Lord of the Rings: The Fellowship of the Ring (2001) Appreciation

     Two of the greatest fantasy film franchises of all time began in the year 2001: the Harry Potter series launched with Chris Columbus’ Harry Potter and the Philosopher’s/Sorcerer’s Stone in mid-November with Peter Jackson’s The Lord of the Rings: The Fellowship of the Ring hitting theaters a month later, with both films approaching (but not quite reaching) the billion dollar mark in worldwide box office receipts. Of course, the big-budget, special-effects-driven action/adventure blockbuster continues to dominate at the box office, from James Cameron’s Avatar grossing a whopping $2.7 billion in 2009 to five films this year grossing over a billion dollars (three about explosions, one with dinosaurs, and one with little yellow monsters in overalls), it is beyond doubt that the blockbuster genre that started with Jaws in 1975 is only going to keep growing.
    And I think we can tentatively be ok with that. While crap like Jaws and Furious 7 always has and always will be made (and we’ll keep saying “they made another one of those movies?!”), the legacy of The Fellowship of the Ring lives on – the kids can still have their explosions and cool monsters and toys and the adults can still have a movie that’s actually good. Peter Jackson hit a mark that many other blockbuster directors often miss.
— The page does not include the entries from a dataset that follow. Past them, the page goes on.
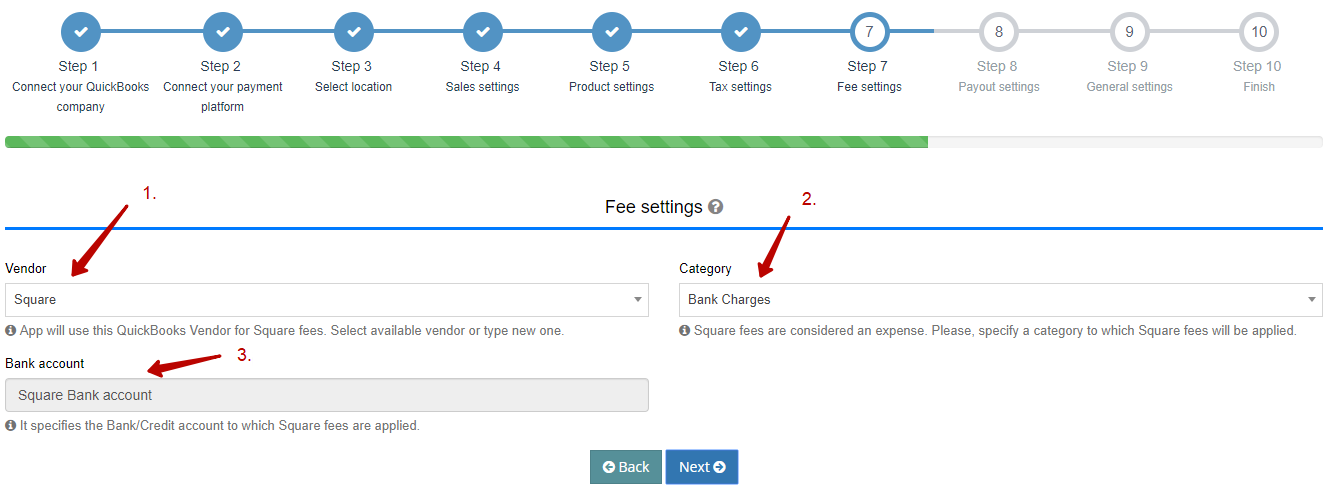The width and height of the screenshot is (1331, 492).
Task: Click the Vendor dropdown arrow
Action: click(x=638, y=300)
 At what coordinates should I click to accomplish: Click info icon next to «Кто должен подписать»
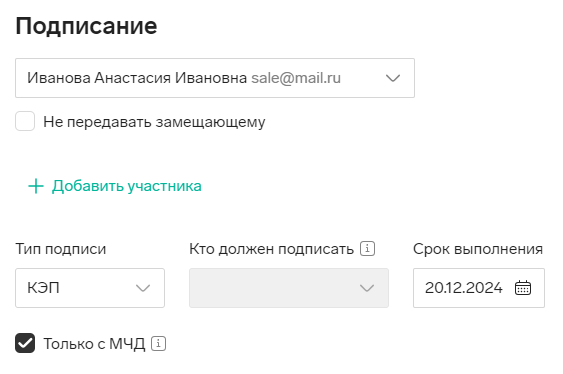367,249
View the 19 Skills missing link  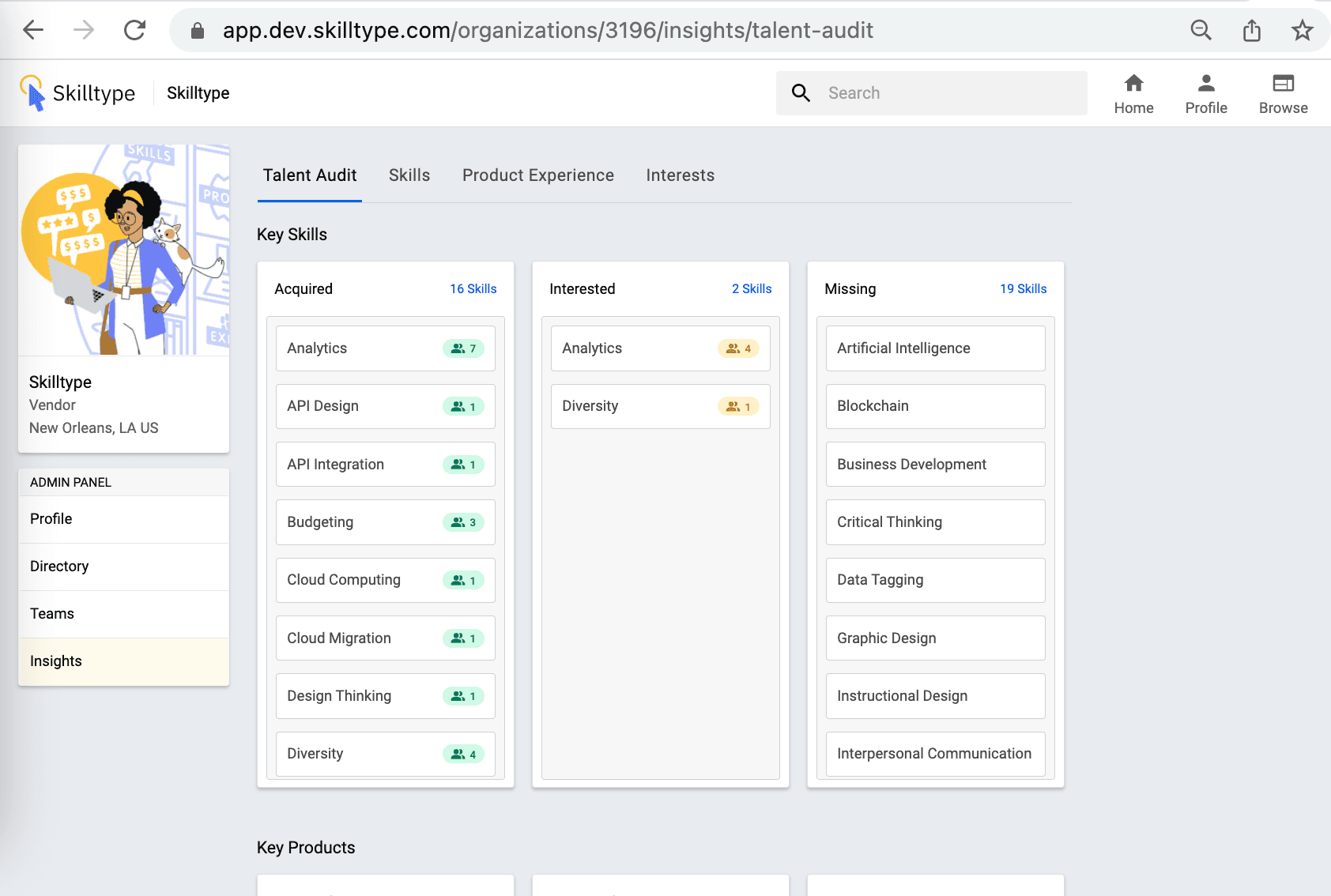(1023, 289)
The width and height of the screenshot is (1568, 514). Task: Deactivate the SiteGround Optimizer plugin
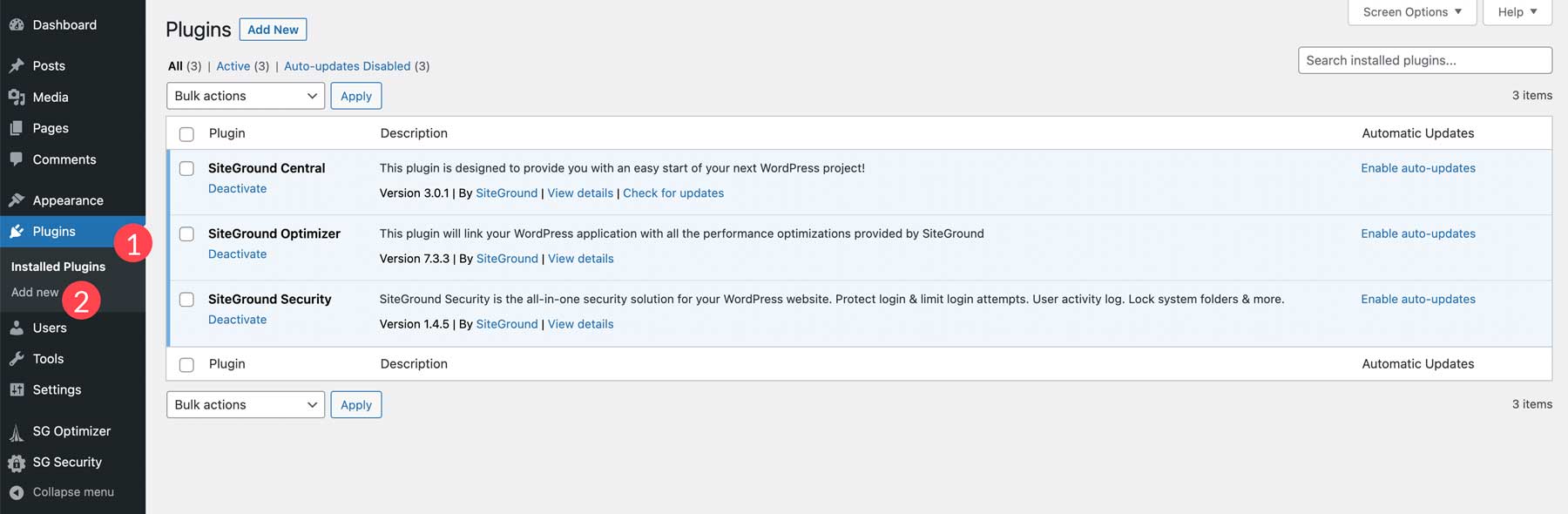(237, 254)
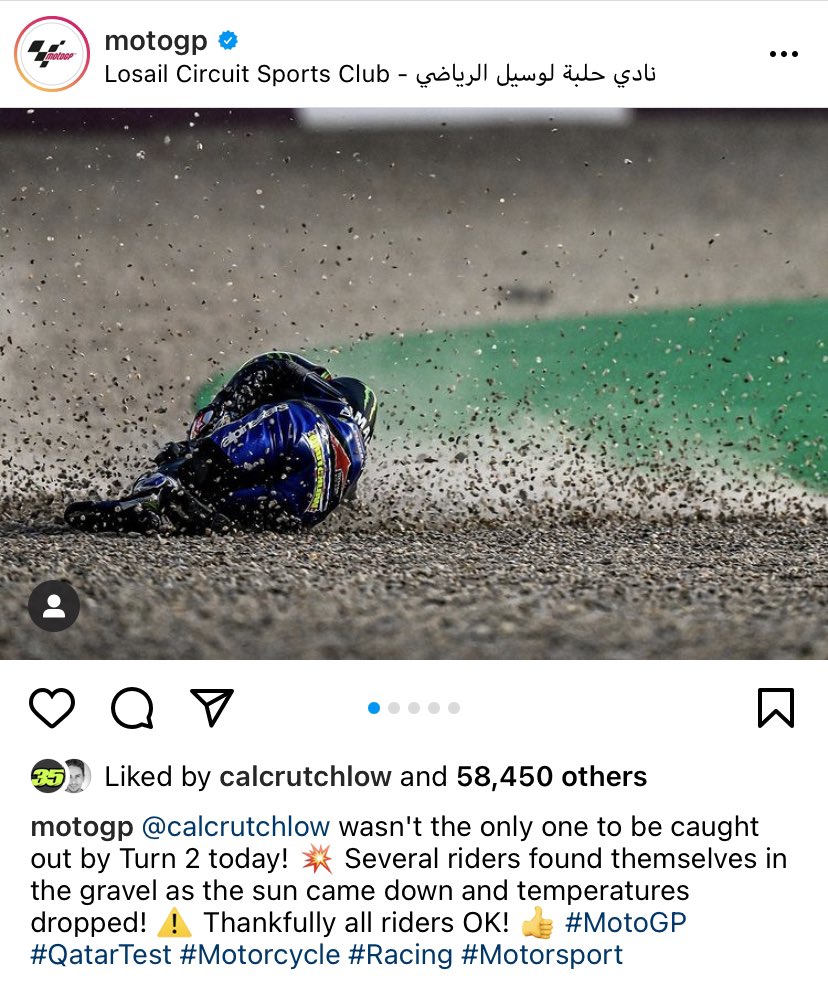This screenshot has height=983, width=828.
Task: Like the post with the heart icon
Action: (x=52, y=708)
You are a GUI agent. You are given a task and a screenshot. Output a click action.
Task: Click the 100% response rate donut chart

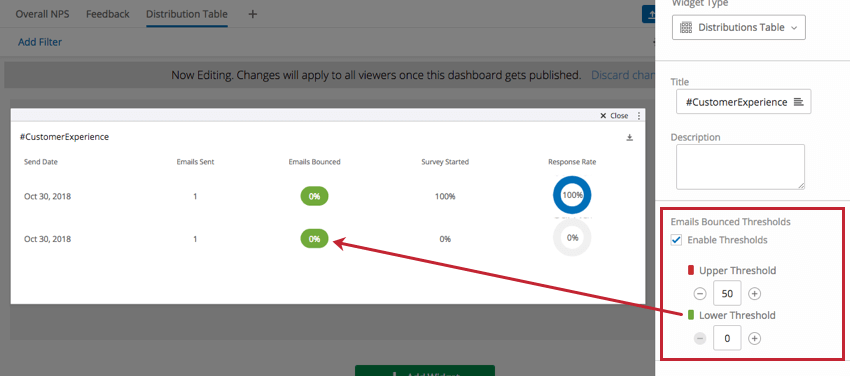pos(572,195)
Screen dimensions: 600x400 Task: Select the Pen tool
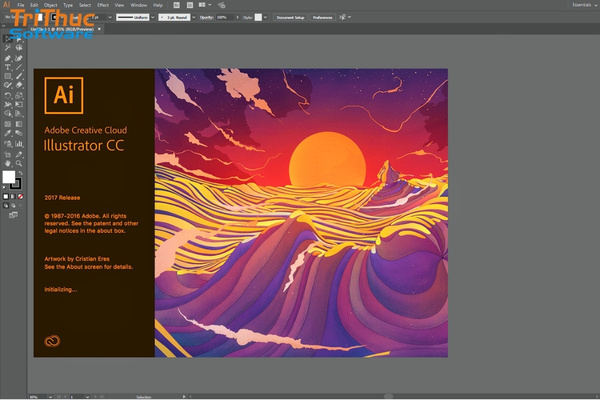coord(7,57)
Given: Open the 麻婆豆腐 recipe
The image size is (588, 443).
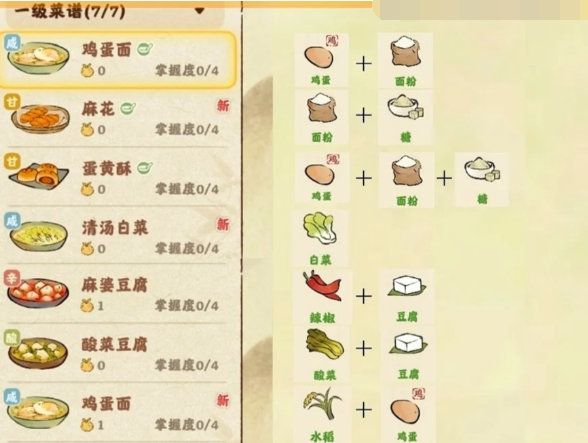Looking at the screenshot, I should click(118, 294).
Fellowship isn’t a great movie because he made the orcs look sufficiently scary or because the Balrog kicks some ass; it isn’t great because he stuck closely to great source material (he didn’t); it isn’t even great because the story of the battle between Good and Evil resonates with everyone, no matter their age or race or any other factor. The Fellowship of the Ring is a great movie because its director invested in talent over marquee value.
    Let’s get the easy part out of the way: Elijah Wood and Sean Astin as Frodo Baggins and his loyal companion Samwise Gamgee, respectively, are mediocre actors who did the best they could, and that was all the movie required of them. Ditto Orlando Bloom and Liv Tyler as the elves Legolas and Arwen. We can consider ourselves lucky that both Sean Connery and Patrick Stewart turned down the role of Gandalf the Grey, as Ian McKellan’s performance (which earned him an Oscar nomination) is one of the finest of his film career, especially since he started phoning it in so hard on the later X-Men movies before trying again in Days of Future Past (2014). Viggo Mortensen also gives a career turn as Aragorn, the reluctant would-be king of the race of Men. Aragorn seems to live for combat and feel awkward in social situations, an aspect of the character that Mortensen absolutely nails. At times though, he seems literally afraid to speak, choosing instead to brood on some kind of breakup with his elf girlfriend. Side note: this might be the film’s one major failure, a four-hour movie should have time to develop its only love story but we really don’t see enough of the Aragorn-Arwen relationship to care if they end up together or not.
    The real star of The Fellowship of the Ring, for me, is Sean Bean as the warrior Boromir. Though he is not introduced until about the halfway mark, when several representatives of the races of Middle Earth are holding a council to decide what to do with the Ring of Power, he makes his mark quickly, taking the high ground in the discussion with a passionate reminder to his fellow councilmen that he and his people have kept their lands in Middle Earth safe for centuries from their stronghold, Gondor. You can almost feel the flaming Eye of Sauron staring into your soul as he describes its all-seeing position atop a tower in Mordor. Bean’s crowning achievement as Boromir, though, occurs in the character’s final moments: consumed at last by the malign influence of the Ring, he tries to take it from Frodo and we see the true power of the Ring played out on Bean’s rugged features, as he moves quickly from rage to deep sadness while the Ring toys with his mind. His redemption comes as he sacrifices his life in the fight against the Uruk-hai, enemy “super soldiers”, while taking a few dozen with him to the grave. Bean’s last gasp as Boromir reveals both the frailty and strength of Man, and encapsulates the theme of the entire trilogy. Though Boromir dies almost as quickly as he is introduced, Bean’s is an awe-inspiring performance for an all-around awe-inspiring film.